:: DATA TO PROCESS ::
------------------------
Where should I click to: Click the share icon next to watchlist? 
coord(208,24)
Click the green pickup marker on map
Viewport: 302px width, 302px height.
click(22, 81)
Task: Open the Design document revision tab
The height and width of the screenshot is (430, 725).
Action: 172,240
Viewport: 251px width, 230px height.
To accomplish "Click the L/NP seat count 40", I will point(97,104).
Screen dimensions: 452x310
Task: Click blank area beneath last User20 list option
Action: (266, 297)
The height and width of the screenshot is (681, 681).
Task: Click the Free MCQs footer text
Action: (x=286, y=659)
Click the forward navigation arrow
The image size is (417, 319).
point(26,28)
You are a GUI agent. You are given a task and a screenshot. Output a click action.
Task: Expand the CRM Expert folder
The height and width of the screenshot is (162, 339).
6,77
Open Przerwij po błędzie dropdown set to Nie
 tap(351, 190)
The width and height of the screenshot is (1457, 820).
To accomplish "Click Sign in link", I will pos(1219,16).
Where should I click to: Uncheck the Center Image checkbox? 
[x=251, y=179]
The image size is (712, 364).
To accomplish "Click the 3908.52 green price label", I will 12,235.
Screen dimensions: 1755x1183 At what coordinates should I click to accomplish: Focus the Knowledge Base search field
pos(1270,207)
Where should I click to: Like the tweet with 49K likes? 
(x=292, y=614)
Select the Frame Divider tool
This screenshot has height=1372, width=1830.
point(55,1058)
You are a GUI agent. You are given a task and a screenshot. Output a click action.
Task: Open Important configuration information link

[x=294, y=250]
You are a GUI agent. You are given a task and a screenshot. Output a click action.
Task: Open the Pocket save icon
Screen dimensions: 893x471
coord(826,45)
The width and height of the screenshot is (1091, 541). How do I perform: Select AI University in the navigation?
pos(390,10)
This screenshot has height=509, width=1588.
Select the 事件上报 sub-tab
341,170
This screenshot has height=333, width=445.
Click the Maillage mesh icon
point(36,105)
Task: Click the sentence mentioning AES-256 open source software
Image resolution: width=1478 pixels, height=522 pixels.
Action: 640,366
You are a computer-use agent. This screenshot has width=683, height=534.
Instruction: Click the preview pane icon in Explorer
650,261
------------------------
:: TASK INSTRUCTIONS ::
Rescale the data from the line containing "This screenshot has height=333, width=445." through the end of the data. Reproduce each of those lines unchanged, except multiply every coordinate in the answers by 1.9 and round it to the nearest whole number, with halves rounded up.

:: COMPLETED EXERCISE ::
This screenshot has height=333, width=445.
Click the Maillage mesh icon
point(68,200)
Task: Click the sentence mentioning AES-256 open source software
Image resolution: width=1478 pixels, height=522 pixels.
Action: 1216,695
You are a computer-use agent. This screenshot has width=683, height=534.
Instruction: Click the preview pane icon in Explorer
1235,496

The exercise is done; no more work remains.